Korumalardan biri yumruk attı sonra ardından diğeri bir müddet yumrukladılar.
sonra Selahattin durun anlamında elini kaldırdı.
- Niye sözümü dinlemiyosun bak şimdi ölüceksin. Şimdi bana melihin yerini söyleki seni salayım. Dedi
Yüzüne tükürdüm.
+ Yerini bilmiyorum bilsemde söylemem. Söylesemde beni öldürürsünüz bu yüzden. Başını alırsın dedim.
Ağzımda büyük bir acı vardı dudaklarım patlamıştı ve yanağım yarılmıştı.
Bu sefer sopayla birkaç kere karnıma ve belime vurdular. Bağırmaya başladım .
+ Durun durun söylicem. durup beklediler.
- Hadi söylede işimize bakalım . dedi selahattin. Bağırarak türkü söylemeye başladım.

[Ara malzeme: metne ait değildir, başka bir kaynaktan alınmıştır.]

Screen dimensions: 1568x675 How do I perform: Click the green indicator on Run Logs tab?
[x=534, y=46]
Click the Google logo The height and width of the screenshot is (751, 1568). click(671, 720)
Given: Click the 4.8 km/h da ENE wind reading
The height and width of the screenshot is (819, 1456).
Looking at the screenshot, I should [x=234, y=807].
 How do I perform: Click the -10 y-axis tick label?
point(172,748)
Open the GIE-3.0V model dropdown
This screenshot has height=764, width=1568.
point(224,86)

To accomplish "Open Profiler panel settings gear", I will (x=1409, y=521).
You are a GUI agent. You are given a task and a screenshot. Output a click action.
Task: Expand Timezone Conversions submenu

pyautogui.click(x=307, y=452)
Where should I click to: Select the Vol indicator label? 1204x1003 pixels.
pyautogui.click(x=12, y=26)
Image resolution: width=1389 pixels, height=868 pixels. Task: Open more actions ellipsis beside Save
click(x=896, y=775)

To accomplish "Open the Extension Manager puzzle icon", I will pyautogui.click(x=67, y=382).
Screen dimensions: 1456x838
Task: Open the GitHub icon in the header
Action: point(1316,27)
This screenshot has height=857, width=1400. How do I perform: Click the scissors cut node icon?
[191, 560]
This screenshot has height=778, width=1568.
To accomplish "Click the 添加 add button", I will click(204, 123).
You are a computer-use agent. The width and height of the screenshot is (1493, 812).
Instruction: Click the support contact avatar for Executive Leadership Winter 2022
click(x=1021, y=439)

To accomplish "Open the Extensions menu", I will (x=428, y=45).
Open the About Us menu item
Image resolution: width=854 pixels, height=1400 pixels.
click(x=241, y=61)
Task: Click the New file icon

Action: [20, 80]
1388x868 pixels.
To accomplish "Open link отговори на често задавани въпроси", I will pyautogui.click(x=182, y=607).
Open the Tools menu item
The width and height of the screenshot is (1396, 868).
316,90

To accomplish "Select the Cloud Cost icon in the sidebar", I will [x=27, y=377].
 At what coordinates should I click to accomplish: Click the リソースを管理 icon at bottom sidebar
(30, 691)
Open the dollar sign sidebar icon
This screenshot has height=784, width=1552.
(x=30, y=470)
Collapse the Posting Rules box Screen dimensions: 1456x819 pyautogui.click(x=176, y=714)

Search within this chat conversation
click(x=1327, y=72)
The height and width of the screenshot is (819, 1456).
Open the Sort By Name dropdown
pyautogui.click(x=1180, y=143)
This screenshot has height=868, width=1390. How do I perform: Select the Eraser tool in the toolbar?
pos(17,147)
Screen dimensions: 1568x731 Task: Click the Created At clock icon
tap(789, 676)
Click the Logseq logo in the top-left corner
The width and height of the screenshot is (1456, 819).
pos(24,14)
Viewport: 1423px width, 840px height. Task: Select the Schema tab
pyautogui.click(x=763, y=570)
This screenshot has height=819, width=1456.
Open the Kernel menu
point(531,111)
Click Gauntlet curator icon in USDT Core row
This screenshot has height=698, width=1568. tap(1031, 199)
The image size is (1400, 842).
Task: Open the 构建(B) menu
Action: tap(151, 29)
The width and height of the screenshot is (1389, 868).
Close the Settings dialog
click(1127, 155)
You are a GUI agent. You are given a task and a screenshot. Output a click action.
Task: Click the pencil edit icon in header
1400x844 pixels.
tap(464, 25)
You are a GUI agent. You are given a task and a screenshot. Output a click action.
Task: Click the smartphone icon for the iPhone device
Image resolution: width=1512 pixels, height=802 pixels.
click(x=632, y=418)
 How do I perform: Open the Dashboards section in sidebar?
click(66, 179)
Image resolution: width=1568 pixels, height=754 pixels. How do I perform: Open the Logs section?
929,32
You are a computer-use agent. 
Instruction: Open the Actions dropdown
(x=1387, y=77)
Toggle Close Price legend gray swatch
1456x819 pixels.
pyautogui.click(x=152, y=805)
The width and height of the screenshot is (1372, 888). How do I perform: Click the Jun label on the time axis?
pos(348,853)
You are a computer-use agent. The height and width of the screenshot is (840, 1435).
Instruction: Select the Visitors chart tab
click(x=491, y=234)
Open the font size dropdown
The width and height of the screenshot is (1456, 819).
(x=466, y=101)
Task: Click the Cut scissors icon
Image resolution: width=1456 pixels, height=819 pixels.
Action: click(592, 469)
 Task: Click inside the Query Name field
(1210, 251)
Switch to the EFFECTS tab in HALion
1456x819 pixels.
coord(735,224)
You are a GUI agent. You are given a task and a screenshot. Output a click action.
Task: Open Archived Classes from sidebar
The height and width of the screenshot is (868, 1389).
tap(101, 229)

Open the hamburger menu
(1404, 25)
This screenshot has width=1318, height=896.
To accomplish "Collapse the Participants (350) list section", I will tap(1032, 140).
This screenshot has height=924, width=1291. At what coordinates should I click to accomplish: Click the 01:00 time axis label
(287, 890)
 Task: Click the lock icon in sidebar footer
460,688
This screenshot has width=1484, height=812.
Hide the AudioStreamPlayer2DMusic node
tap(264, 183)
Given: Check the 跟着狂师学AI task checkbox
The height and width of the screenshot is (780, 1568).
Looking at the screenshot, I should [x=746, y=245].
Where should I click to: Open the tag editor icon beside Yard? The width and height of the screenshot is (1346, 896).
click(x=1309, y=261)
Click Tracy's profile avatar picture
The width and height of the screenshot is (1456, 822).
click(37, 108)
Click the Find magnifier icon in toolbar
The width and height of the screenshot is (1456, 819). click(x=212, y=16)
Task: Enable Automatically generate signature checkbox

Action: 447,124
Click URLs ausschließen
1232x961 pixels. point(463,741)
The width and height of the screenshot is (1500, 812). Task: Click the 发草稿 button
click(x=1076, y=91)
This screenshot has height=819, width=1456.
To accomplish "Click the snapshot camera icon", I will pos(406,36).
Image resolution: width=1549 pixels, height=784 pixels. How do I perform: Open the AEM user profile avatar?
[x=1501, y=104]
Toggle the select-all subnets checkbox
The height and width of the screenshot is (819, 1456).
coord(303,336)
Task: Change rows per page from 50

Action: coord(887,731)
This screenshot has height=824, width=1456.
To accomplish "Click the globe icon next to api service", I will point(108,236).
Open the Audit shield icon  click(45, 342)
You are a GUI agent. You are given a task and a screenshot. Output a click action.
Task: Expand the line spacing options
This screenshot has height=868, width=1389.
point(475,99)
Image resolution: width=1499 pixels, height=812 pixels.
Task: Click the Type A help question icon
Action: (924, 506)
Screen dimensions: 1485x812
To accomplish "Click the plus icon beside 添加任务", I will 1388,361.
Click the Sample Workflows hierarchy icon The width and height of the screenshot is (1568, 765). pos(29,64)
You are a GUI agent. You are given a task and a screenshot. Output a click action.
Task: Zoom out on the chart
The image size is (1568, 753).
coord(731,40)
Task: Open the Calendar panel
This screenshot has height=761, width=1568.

+ Ne sen leyla\' sın ne de ben mecnun
Ne sen yorgun ne de ben yorgun
Kederli bir akşam içmişiz sarhoşuz hepsi bu
- Ulan muallak bizimle dalgamı geçiyosun diye vurmaya başladılar. Gülerek yeniden bağırdım.
+ Ne söyliceğimi söylemedimki muallakler.
Selahattin en sonunda dayanamadı. Silahını çekip kafama koydu.
- Bu inadın nedendir bilmiyorum Furkan ama kendine yazık ettin. dedi .
+ Eğer ıslanıcaksan bunu havuzda yapmalısın Selo. dedim gülerek. Yediğim darbelerden başım dönüyordu. Heryerim kan olmuştu.
silahın horozunu geriye doğru çekti. artık ölümle aramda milimetrik parmak hareketleri kalmıştı. Gözlerimi kapattım
Kulaklarımda çınlayan silah patlama sesi duydum. Ölmüşmüydüm.? Ama hala silah patlama sesleri yankılanıyordu boğuk bir şekilde kulaklarımda. Gözlerimi açıp derin bir nefes aldım. Etrafımdaki dört kişi yani selahattin ve 3 adamıda ölmüştü.